Harris now has her eyes on British addicts. On April 7, she flew to London to establish the U.K. wing of her charity and meet with 12 volunteers. She says she was inspired to branch out after she received 400 supportive e-mails from Brits following an appearance on a BBC Radio 4 program in February. "People said, 'You need to come to the U.K. We need this here,' " she says. "Then shortly after that I received a donation for $20,000 from a man in London. I took it as a sign we had to go." The donor, who has chosen to remain anonymous to avoid potential harassment, told Harris he donated the money because of his difficult experiences as an adopted child.

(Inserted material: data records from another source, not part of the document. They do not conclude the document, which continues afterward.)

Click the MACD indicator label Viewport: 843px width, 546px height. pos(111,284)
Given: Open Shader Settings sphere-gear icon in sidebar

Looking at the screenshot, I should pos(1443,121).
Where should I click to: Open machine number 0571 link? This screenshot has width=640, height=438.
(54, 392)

Despite the grass-roots support, the group faces widespread criticism from health professionals who work with addicts and women's advocacy groups. Simon Antrobus, chief executive of Addaction, a London-based drug and alcohol treatment agency, says Project Prevention has no place in the U.K. "Their practices are morally reprehensible and irrelevant," he says. "Sex education and contraceptive advice is part of drug-treatment work in this country. Women who use drugs can access all types of contraception for free on the National Health Service, including a number of long-term options." Other groups on both sides of the Atlantic have compared the program to Nazi-style social engineering, criticized Harris for implying that all addicts will become unfit parents and suggested that donations to the group would be better spent on drug-treatment programs. Perhaps the most common criticism, however, is that drug addicts aren't capable of making informed decisions about their reproductive future — especially when coerced with money.
Harris remains committed to her hard-line approach. "If you don't think an addict is capable of making a decision, then I guess you'd agree they aren't capable of raising a child they'll conceive either," she says. And she admits that clients frequently use the $300 to secure more drugs. "They're going to do drugs with or without our money. But maybe our money means they won't rob someone tomorrow, or maybe it means they won't have to turn as many tricks the day after," she says.
That's true for some. But others use the payout to help themselves — and their families — get back on track. Chavarria spent her money buying Easter baskets and educational toys for her five children, ages 8 months to 7 years old. All of them remain in protective custody while she's in recovery. "They're always asking questions like, 'Mom, when are we coming home?' " Chavarria says. "I'm trying to keep them entertained while I'm working on me."